Problem to solve: Whatever the records say, repeat them exactly as given.

Stored data entries:
________________

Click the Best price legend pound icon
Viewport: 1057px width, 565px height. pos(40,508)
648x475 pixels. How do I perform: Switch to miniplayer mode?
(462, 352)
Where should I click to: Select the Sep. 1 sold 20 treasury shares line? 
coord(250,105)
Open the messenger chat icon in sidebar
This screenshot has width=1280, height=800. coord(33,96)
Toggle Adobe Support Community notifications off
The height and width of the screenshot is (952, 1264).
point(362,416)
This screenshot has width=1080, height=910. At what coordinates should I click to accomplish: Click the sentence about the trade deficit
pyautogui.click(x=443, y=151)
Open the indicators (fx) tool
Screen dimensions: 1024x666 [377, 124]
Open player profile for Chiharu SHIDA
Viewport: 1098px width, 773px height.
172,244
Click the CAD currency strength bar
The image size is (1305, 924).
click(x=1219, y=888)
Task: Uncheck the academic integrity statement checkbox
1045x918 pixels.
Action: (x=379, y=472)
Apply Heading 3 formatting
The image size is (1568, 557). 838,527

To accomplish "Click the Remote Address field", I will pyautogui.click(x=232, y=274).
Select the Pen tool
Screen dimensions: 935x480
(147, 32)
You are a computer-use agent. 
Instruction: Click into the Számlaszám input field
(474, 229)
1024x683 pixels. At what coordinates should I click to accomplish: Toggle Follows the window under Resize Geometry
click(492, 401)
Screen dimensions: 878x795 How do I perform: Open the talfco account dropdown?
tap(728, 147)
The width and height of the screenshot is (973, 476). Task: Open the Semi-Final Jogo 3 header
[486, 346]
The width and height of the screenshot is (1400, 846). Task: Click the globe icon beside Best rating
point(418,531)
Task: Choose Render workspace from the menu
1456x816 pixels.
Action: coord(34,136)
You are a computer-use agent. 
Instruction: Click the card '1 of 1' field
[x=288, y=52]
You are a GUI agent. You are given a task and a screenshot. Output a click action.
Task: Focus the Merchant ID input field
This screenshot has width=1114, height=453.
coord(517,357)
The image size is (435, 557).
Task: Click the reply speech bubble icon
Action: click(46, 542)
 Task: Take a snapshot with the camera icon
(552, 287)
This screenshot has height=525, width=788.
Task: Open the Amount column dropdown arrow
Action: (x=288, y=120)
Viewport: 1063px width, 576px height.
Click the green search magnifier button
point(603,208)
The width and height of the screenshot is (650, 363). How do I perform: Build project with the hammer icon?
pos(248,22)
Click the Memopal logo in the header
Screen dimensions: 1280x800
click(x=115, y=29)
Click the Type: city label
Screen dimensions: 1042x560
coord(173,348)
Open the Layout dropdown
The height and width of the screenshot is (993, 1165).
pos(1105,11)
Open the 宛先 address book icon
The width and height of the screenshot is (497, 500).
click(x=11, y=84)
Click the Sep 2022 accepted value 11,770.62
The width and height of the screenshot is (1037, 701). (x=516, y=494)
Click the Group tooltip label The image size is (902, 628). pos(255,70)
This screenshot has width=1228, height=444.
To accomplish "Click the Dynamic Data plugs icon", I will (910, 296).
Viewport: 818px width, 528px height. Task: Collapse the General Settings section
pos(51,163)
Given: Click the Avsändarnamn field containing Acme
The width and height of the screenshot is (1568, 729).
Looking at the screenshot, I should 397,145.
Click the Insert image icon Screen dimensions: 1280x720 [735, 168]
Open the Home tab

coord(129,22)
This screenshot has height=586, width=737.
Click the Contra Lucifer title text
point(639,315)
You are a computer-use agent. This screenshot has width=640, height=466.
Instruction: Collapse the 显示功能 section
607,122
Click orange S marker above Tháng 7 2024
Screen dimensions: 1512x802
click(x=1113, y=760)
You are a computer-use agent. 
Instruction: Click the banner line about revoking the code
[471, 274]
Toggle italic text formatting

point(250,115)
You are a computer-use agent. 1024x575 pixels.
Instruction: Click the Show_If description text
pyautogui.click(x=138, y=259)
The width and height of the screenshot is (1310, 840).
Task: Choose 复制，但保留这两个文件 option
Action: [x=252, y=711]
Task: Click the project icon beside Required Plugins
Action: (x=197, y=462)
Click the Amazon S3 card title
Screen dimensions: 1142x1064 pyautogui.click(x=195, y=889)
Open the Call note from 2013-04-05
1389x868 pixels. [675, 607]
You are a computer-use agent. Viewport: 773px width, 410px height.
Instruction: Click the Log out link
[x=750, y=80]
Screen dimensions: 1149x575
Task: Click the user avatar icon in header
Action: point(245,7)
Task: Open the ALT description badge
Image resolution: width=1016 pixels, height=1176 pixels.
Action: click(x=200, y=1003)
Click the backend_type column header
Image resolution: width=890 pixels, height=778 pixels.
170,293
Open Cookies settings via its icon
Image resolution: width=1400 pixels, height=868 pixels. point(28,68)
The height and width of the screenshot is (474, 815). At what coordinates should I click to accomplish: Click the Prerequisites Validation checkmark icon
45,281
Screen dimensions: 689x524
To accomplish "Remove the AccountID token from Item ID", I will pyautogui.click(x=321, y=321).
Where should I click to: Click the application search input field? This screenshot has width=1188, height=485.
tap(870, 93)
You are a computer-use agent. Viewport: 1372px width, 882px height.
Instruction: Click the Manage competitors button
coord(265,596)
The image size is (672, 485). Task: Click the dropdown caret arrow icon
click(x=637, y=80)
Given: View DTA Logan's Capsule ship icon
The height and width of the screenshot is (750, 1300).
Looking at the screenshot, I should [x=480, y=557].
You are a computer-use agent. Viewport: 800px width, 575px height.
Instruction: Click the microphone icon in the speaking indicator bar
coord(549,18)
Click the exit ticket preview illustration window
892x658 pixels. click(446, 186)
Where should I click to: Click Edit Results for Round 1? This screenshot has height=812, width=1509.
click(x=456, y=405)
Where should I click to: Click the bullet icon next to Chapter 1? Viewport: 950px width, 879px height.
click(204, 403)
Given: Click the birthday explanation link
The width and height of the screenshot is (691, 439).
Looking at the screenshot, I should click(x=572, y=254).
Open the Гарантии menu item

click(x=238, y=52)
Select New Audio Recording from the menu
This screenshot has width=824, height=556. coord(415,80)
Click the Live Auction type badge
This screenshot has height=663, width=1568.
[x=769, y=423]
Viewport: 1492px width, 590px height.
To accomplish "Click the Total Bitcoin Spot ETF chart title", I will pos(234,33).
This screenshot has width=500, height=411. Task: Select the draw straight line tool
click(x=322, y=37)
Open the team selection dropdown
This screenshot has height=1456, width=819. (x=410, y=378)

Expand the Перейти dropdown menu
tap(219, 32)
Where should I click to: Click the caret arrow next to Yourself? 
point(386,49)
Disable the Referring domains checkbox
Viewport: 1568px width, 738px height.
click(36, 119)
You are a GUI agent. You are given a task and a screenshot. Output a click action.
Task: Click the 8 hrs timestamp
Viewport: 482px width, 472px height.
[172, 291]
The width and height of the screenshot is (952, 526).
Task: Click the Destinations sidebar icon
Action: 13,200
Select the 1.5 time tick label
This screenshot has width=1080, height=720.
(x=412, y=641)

________________

Finished exercise:
Click the Best price legend pound icon
Viewport: 1057px width, 565px height. pos(40,508)
648x475 pixels. How do I perform: Switch to miniplayer mode?
(462, 352)
Where should I click to: Select the Sep. 1 sold 20 treasury shares line? 
coord(250,105)
Open the messenger chat icon in sidebar
This screenshot has width=1280, height=800. coord(33,96)
Toggle Adobe Support Community notifications off
The height and width of the screenshot is (952, 1264).
point(362,416)
This screenshot has width=1080, height=910. At what coordinates should I click to accomplish: Click the sentence about the trade deficit
pyautogui.click(x=443, y=151)
Open the indicators (fx) tool
Screen dimensions: 1024x666 [377, 124]
Open player profile for Chiharu SHIDA
Viewport: 1098px width, 773px height.
172,244
Click the CAD currency strength bar
The image size is (1305, 924).
click(x=1219, y=888)
Task: Uncheck the academic integrity statement checkbox
1045x918 pixels.
Action: (x=379, y=472)
Apply Heading 3 formatting
The image size is (1568, 557). 838,527

To accomplish "Click the Remote Address field", I will pyautogui.click(x=232, y=274).
Select the Pen tool
Screen dimensions: 935x480
(147, 32)
You are a computer-use agent. 
Instruction: Click into the Számlaszám input field
(474, 229)
1024x683 pixels. At what coordinates should I click to accomplish: Toggle Follows the window under Resize Geometry
click(492, 401)
Screen dimensions: 878x795 How do I perform: Open the talfco account dropdown?
tap(728, 147)
The width and height of the screenshot is (973, 476). Task: Open the Semi-Final Jogo 3 header
[486, 346]
The width and height of the screenshot is (1400, 846). Task: Click the globe icon beside Best rating
point(418,531)
Task: Choose Render workspace from the menu
1456x816 pixels.
Action: coord(34,136)
You are a computer-use agent. 
Instruction: Click the card '1 of 1' field
[x=288, y=52]
You are a GUI agent. You are given a task and a screenshot. Output a click action.
Task: Focus the Merchant ID input field
This screenshot has width=1114, height=453.
coord(517,357)
The image size is (435, 557).
Task: Click the reply speech bubble icon
Action: click(46, 542)
 Task: Take a snapshot with the camera icon
(552, 287)
This screenshot has height=525, width=788.
Task: Open the Amount column dropdown arrow
Action: (x=288, y=120)
Viewport: 1063px width, 576px height.
Click the green search magnifier button
point(603,208)
The width and height of the screenshot is (650, 363). How do I perform: Build project with the hammer icon?
pos(248,22)
Click the Memopal logo in the header
Screen dimensions: 1280x800
click(x=115, y=29)
Click the Type: city label
Screen dimensions: 1042x560
coord(173,348)
Open the Layout dropdown
The height and width of the screenshot is (993, 1165).
pos(1105,11)
Open the 宛先 address book icon
The width and height of the screenshot is (497, 500).
click(x=11, y=84)
Click the Sep 2022 accepted value 11,770.62
The width and height of the screenshot is (1037, 701). (x=516, y=494)
Click the Group tooltip label The image size is (902, 628). pos(255,70)
This screenshot has width=1228, height=444.
To accomplish "Click the Dynamic Data plugs icon", I will (910, 296).
Viewport: 818px width, 528px height. Task: Collapse the General Settings section
pos(51,163)
Given: Click the Avsändarnamn field containing Acme
The width and height of the screenshot is (1568, 729).
Looking at the screenshot, I should 397,145.
Click the Insert image icon Screen dimensions: 1280x720 [735, 168]
Open the Home tab

coord(129,22)
This screenshot has height=586, width=737.
Click the Contra Lucifer title text
point(639,315)
You are a computer-use agent. This screenshot has width=640, height=466.
Instruction: Collapse the 显示功能 section
607,122
Click orange S marker above Tháng 7 2024
Screen dimensions: 1512x802
click(x=1113, y=760)
You are a computer-use agent. 
Instruction: Click the banner line about revoking the code
[471, 274]
Toggle italic text formatting

point(250,115)
You are a computer-use agent. 1024x575 pixels.
Instruction: Click the Show_If description text
pyautogui.click(x=138, y=259)
The width and height of the screenshot is (1310, 840).
Task: Choose 复制，但保留这两个文件 option
Action: [x=252, y=711]
Task: Click the project icon beside Required Plugins
Action: (x=197, y=462)
Click the Amazon S3 card title
Screen dimensions: 1142x1064 pyautogui.click(x=195, y=889)
Open the Call note from 2013-04-05
1389x868 pixels. [675, 607]
You are a computer-use agent. Viewport: 773px width, 410px height.
Instruction: Click the Log out link
[x=750, y=80]
Screen dimensions: 1149x575
Task: Click the user avatar icon in header
Action: point(245,7)
Task: Open the ALT description badge
Image resolution: width=1016 pixels, height=1176 pixels.
Action: click(x=200, y=1003)
Click the backend_type column header
Image resolution: width=890 pixels, height=778 pixels.
170,293
Open Cookies settings via its icon
Image resolution: width=1400 pixels, height=868 pixels. point(28,68)
The height and width of the screenshot is (474, 815). At what coordinates should I click to accomplish: Click the Prerequisites Validation checkmark icon
45,281
Screen dimensions: 689x524
To accomplish "Remove the AccountID token from Item ID", I will pyautogui.click(x=321, y=321).
Where should I click to: Click the application search input field? This screenshot has width=1188, height=485.
tap(870, 93)
You are a computer-use agent. Viewport: 1372px width, 882px height.
Instruction: Click the Manage competitors button
coord(265,596)
The image size is (672, 485). Task: Click the dropdown caret arrow icon
click(x=637, y=80)
Given: View DTA Logan's Capsule ship icon
The height and width of the screenshot is (750, 1300).
Looking at the screenshot, I should [x=480, y=557].
You are a computer-use agent. Viewport: 800px width, 575px height.
Instruction: Click the microphone icon in the speaking indicator bar
coord(549,18)
Click the exit ticket preview illustration window
892x658 pixels. click(446, 186)
Where should I click to: Click Edit Results for Round 1? This screenshot has height=812, width=1509.
click(x=456, y=405)
Where should I click to: Click the bullet icon next to Chapter 1? Viewport: 950px width, 879px height.
click(204, 403)
Given: Click the birthday explanation link
The width and height of the screenshot is (691, 439).
Looking at the screenshot, I should click(x=572, y=254).
Open the Гарантии menu item

click(x=238, y=52)
Select New Audio Recording from the menu
This screenshot has width=824, height=556. coord(415,80)
Click the Live Auction type badge
This screenshot has height=663, width=1568.
[x=769, y=423]
Viewport: 1492px width, 590px height.
To accomplish "Click the Total Bitcoin Spot ETF chart title", I will pos(234,33).
This screenshot has width=500, height=411. Task: Select the draw straight line tool
click(x=322, y=37)
Open the team selection dropdown
This screenshot has height=1456, width=819. (x=410, y=378)

Expand the Перейти dropdown menu
tap(219, 32)
Where should I click to: Click the caret arrow next to Yourself? 
point(386,49)
Disable the Referring domains checkbox
Viewport: 1568px width, 738px height.
click(36, 119)
You are a GUI agent. You are given a task and a screenshot. Output a click action.
Task: Click the 8 hrs timestamp
Viewport: 482px width, 472px height.
[172, 291]
The width and height of the screenshot is (952, 526).
Task: Click the Destinations sidebar icon
Action: 13,200
Select the 1.5 time tick label
This screenshot has width=1080, height=720.
(x=412, y=641)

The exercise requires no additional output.